2017 HSR&D/QUERI National Conference
4074 — A Simulation Study of the Long-Run Implications for Veterans' Cardiovascular Outcomes and Costs after Wide-Spread Implementation of the VA Patient-Centered Medical Home Model
Lead/Presenter: Paul Hebert, COIN - Seattle/Denver
All Authors: Hebert PL (Center for Veteran-Centered and Value-Driven Care, VA Puget Sound Health Care System, Seattle, WA)
Simonetti J (VA Denver Medical Center)
Coxson P (Center for Vulnerable Populations, University of California, San Francisco)
Batten A (Center for Veteran-Centered and Value-Driven Care, VA Puget Sound Health Care System, Seattle, WA)
Liu CF (Center for Veteran-Centered and Value-Driven Care, VA Puget Sound Health Care System, Seattle, WA)
In 2010, the VHA launched the PACT initiative to implement a patient-centered medical home model at all primary care clinics. Recently, the PACT Implementation Progress Index (PI2), a clinic-level measure of the extent to which a clinic meets eight core domains of patient-centered care, showed that clinics in the highest decile of PI2 had significantly better management of systolic blood pressure (SBP), low-density lipoprotein (LDL) cholesterol, and HbA1c levels compared to clinics in the lowest decile. This study addressed the long-run implication for mortality, morbidity and healthcare use and costs for Veterans if all VHA clinics performed as well as Veterans in clinics with the highest PI2 scores.

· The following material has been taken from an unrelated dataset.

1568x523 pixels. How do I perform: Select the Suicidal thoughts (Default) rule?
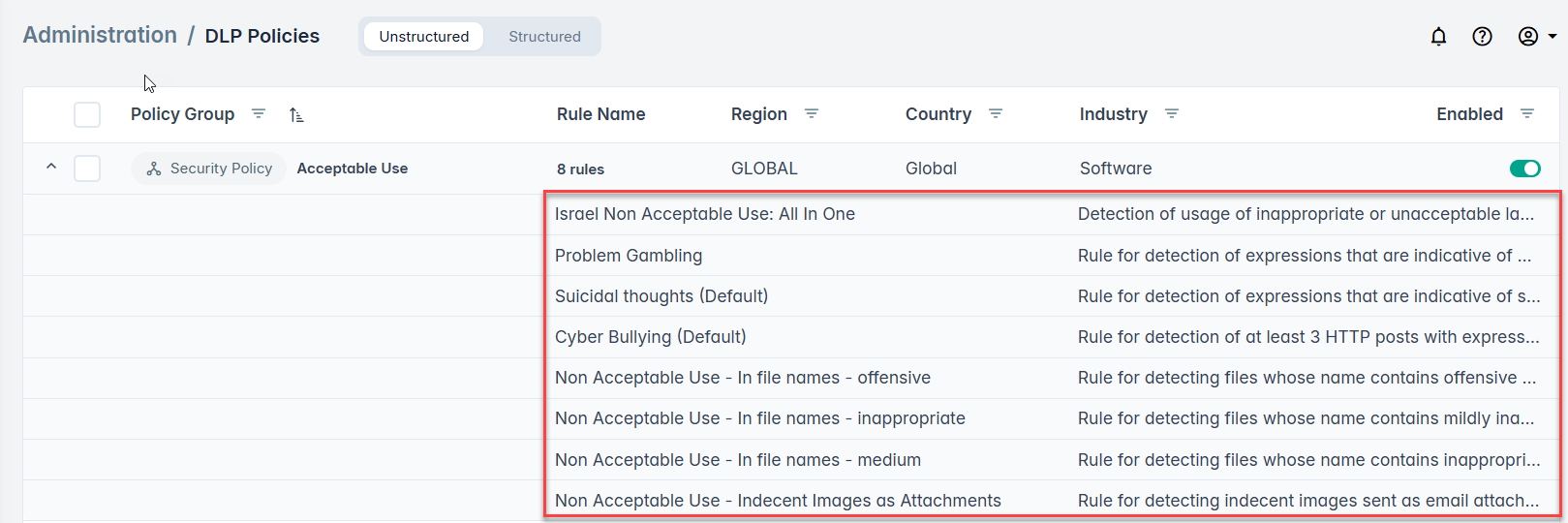661,296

We conducted a simulation study using a customized version of the Coronary Heart Disease Policy Model (CHDPM) and a simulated population of Veterans age 35+ from 2016-2034. We customized the CHDPM to the current cardiovascular-risk profiles and event rates of VHA patients, and incorporated expected growth in the population of VHA patients by age and gender. We developed CHDPM inputs by estimating how SBP, LDL, and HbA1c levels would change if Veterans at every VHA facility performed as well on these measures as did Veterans at facilities in the top PI2 decile. We then simulated the effects of these changes on health outcomes and costs.

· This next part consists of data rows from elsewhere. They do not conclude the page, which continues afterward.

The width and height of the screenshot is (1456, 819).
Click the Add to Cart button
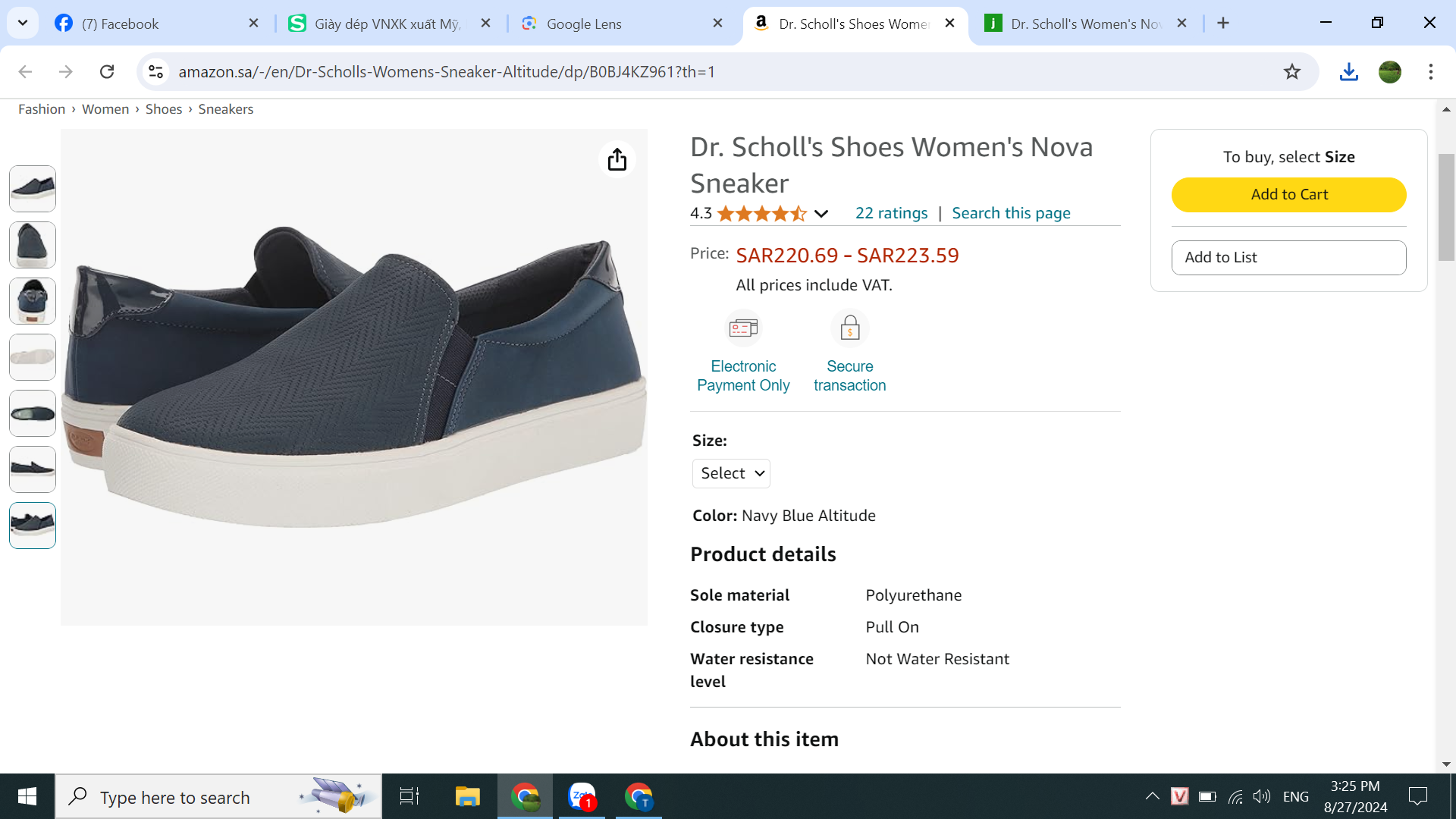pyautogui.click(x=1288, y=195)
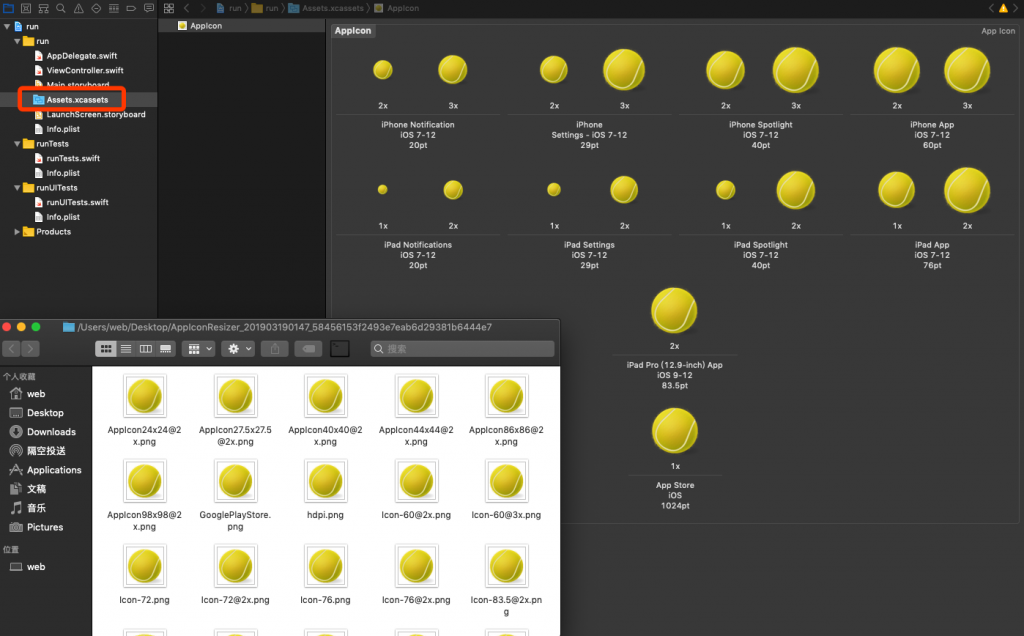Open the Find navigator magnifier icon
The width and height of the screenshot is (1024, 636).
[61, 8]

If all VHA facilities performed as did those among the highest PI2 decile, we would see reductions in Veterans' SBP by 2.0 mm Hg; LDL cholesterol by 3.6 mg/dL; and, for diabetic Veterans, HbA1c by 0.01 percentage points. If sustained from 2016-2034, these changes would result in 21,000 fewer cases of incident heart disease, 10,500 fewer new and recurrent myocardial infarctions, 7,300 fewer strokes, 5,700 fewer deaths from any cause, and $2.1 billion lower CHD- and stroke-related costs.
Greater clinic-level PACT implementation is associated with higher quality care. If this level of clinical quality could be achieved by all VHA clinics and sustained from 2016-34, modest yet meaningful reductions in cardiovascular events and associated costs could be expected.
The VHA should consider the potential long-run implications of the improved clinical quality of care associated with better PACT implementation.